I was listening to Ben Perowsky’s latest album Upstream recently. The album was originally recorded in 2014, but only released last year, and finds the drummer leading a stellar trio with keyboardist John Medesky and saxophonist Chris Speed.
One of the tracks of the album is a take on Wayne Shorter’s “Face on the Barroom Floor” – a very dark composition that the legendary jazz saxophonist wrote ans performed in a duet with the late great keyboardist Joe Zawinul.
When I asked him for a comment on the tune for a JAZZIZ Track by Track feature, Perowsky admitted that while his drum teacher Bobby Thomas was a good friend of Shorter’s, he never heard the story behind this particular title.
While listening to the particular arrangement on Upstream, I recalled a Chaplin film from 1914 of the same name. The film was based on a poem of the same name by Hugh Antoine d’Arcy and finds Chaplin’s tramp drinking himself to oblivion, heartbroken with having lost the woman he loved – though he had courted her by pretending to be someone he wasn’t (a wealthy man).

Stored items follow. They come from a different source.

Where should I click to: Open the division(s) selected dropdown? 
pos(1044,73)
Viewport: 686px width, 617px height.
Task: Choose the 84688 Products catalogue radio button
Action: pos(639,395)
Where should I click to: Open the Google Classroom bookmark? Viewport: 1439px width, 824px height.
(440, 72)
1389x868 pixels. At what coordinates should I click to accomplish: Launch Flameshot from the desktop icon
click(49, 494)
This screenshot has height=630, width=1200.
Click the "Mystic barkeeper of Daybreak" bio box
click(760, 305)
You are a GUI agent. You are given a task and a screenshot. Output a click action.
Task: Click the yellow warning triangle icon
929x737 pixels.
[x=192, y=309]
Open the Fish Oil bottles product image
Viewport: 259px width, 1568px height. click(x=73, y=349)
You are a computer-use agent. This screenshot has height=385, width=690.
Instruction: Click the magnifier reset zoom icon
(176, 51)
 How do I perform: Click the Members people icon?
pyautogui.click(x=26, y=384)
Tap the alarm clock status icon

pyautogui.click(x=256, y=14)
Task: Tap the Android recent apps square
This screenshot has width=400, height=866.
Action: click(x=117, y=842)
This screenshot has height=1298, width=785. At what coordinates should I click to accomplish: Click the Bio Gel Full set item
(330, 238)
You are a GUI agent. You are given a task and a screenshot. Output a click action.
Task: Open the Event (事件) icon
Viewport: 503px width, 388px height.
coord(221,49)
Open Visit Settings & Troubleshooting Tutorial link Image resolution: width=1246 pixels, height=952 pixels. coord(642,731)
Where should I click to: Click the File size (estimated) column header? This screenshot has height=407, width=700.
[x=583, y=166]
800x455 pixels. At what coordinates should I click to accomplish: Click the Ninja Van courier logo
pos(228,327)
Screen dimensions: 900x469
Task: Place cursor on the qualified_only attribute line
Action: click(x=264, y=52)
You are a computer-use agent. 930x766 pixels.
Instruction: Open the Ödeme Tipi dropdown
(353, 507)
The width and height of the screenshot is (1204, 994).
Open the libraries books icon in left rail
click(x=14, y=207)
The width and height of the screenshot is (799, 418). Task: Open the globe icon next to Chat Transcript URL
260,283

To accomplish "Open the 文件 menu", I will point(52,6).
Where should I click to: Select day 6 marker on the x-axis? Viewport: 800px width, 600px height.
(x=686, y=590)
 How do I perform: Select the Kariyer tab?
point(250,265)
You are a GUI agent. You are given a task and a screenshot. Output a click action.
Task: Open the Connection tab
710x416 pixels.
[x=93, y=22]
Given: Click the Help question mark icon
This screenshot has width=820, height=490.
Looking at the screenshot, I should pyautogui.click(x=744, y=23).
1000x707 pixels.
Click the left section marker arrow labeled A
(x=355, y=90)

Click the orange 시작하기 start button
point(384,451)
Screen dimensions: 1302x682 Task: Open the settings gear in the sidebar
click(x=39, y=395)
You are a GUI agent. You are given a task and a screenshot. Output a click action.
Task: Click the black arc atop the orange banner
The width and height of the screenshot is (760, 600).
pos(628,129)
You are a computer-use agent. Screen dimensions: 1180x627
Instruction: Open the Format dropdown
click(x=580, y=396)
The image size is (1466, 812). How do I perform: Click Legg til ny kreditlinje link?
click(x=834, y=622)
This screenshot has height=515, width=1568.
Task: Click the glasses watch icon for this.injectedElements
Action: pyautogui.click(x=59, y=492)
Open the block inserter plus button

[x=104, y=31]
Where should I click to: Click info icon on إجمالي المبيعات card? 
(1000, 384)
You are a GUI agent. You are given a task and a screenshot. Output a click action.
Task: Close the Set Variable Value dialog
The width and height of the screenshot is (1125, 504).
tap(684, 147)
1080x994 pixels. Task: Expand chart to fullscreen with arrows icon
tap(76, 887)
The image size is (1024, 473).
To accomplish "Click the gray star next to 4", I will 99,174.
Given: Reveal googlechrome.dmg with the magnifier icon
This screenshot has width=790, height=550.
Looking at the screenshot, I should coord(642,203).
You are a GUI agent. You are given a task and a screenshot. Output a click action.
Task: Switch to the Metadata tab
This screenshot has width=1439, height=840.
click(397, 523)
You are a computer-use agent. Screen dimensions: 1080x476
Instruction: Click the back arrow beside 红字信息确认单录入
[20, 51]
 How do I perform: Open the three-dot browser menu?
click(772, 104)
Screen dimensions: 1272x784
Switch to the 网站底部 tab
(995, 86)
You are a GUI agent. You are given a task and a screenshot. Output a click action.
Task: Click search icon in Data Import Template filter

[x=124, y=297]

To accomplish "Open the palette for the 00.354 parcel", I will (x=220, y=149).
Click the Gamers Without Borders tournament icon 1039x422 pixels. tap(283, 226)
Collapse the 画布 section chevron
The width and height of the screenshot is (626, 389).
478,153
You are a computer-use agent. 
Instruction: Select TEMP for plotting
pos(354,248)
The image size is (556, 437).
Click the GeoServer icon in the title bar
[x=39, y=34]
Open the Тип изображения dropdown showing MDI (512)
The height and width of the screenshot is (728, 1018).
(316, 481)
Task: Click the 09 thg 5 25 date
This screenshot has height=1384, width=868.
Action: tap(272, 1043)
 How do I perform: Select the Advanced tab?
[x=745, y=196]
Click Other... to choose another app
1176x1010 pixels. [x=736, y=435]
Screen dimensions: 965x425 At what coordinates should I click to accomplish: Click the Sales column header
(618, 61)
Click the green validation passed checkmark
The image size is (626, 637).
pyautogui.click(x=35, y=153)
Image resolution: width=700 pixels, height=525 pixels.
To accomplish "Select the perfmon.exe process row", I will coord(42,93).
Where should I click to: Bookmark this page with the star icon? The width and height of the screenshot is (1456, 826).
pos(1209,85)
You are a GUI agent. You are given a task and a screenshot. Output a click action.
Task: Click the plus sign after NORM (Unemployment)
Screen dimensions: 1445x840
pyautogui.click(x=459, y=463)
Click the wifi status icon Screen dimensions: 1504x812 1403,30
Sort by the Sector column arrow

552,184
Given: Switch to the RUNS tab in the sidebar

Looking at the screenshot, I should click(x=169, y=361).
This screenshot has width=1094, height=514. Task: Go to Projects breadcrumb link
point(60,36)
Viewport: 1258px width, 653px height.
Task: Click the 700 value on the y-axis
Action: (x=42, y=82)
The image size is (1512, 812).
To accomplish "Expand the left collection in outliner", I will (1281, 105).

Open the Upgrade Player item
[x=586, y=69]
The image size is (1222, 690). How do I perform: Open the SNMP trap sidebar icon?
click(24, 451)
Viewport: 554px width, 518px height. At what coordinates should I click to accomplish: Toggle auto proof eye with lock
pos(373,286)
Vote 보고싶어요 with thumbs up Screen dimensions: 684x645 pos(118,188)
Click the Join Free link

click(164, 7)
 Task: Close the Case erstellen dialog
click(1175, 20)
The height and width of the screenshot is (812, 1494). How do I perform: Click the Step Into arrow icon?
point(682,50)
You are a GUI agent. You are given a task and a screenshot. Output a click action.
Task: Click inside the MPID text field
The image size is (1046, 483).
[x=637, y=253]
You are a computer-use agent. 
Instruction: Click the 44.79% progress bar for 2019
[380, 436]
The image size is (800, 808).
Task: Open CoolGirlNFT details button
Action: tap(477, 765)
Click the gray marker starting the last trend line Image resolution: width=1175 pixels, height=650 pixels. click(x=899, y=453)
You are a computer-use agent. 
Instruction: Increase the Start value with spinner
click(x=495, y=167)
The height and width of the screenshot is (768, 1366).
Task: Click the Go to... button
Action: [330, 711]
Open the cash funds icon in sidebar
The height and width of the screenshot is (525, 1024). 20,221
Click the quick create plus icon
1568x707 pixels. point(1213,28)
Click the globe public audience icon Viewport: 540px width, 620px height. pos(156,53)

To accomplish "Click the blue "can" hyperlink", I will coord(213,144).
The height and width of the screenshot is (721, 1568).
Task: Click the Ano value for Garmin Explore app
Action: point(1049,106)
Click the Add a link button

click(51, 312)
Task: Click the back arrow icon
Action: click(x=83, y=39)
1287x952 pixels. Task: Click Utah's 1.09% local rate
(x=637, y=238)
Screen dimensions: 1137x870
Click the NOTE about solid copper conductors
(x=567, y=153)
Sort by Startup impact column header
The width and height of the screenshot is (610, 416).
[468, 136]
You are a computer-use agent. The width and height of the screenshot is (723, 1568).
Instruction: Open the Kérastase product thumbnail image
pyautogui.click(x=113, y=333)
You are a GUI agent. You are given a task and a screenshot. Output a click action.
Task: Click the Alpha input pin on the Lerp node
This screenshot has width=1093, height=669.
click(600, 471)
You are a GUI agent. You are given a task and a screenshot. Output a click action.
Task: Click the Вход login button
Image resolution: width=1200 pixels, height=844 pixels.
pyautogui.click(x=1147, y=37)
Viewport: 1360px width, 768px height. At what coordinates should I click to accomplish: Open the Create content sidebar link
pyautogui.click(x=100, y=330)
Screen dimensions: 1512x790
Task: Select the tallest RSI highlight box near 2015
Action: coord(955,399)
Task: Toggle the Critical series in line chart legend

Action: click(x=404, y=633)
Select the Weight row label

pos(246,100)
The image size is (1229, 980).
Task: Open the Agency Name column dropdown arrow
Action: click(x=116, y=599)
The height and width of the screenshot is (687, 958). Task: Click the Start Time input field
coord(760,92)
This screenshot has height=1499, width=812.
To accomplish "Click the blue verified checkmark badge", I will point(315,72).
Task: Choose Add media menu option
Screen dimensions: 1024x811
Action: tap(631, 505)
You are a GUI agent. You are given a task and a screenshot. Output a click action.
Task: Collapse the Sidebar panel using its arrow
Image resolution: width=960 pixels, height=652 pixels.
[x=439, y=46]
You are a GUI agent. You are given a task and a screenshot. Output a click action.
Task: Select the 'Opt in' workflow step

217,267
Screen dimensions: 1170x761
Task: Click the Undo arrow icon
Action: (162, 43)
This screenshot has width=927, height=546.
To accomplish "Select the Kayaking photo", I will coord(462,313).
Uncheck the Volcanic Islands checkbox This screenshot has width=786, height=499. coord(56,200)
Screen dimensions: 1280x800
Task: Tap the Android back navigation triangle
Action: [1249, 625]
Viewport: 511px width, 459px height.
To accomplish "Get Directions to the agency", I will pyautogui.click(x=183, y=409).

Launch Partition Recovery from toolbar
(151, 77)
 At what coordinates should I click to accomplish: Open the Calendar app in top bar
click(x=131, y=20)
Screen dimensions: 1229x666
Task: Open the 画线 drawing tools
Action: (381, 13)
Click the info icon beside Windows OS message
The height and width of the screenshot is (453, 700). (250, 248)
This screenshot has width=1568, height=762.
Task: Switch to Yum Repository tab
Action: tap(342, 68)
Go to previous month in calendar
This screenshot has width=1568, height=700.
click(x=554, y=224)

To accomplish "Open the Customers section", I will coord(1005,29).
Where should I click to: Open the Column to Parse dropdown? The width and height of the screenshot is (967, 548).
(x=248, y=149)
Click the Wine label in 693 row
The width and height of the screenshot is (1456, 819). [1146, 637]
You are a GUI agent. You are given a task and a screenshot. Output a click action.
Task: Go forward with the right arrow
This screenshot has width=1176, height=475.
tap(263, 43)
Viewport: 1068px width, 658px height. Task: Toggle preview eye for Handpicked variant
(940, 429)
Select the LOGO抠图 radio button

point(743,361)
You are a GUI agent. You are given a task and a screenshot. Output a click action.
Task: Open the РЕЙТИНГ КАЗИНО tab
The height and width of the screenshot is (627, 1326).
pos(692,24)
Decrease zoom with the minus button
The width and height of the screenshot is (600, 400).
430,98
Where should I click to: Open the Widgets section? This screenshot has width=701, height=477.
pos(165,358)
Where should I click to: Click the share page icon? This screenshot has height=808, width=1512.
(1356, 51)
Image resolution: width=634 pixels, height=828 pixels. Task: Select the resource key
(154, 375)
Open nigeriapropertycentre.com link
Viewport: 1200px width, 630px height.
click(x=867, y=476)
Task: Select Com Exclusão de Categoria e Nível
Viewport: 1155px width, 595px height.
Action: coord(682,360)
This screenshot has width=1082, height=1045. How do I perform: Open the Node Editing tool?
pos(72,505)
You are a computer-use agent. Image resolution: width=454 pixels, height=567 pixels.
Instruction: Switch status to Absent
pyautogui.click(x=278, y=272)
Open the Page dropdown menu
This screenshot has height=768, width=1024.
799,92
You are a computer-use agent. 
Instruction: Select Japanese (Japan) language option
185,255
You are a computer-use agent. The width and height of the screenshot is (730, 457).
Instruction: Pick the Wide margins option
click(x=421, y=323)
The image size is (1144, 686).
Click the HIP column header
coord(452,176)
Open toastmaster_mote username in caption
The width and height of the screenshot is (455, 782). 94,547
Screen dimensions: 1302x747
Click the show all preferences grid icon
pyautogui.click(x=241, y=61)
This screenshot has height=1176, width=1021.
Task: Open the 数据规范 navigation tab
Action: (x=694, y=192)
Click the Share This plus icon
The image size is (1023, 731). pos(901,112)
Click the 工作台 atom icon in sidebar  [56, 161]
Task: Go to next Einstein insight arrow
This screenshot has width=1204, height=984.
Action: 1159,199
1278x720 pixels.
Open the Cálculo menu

What always got me about this film is that it’s not as funny so much as it is sad. And that melancholic sadness, I hear in Shorter’s composition. It rings equally true in the reimagining of the tune presented on Upstream.
Whether or not Shorter had Chaplin’s film (or d’Arcy’s poem) in mind while writing this tune, there is an everyday tragedy evoked by the title “Face on the Barroom” floor that hints at a universal theme of overcoming loss and heartbreak. It is an emotional sense that we can probably all relate to. And further proof that all art is connected, whether consciously or not, by the profound existance of human connection.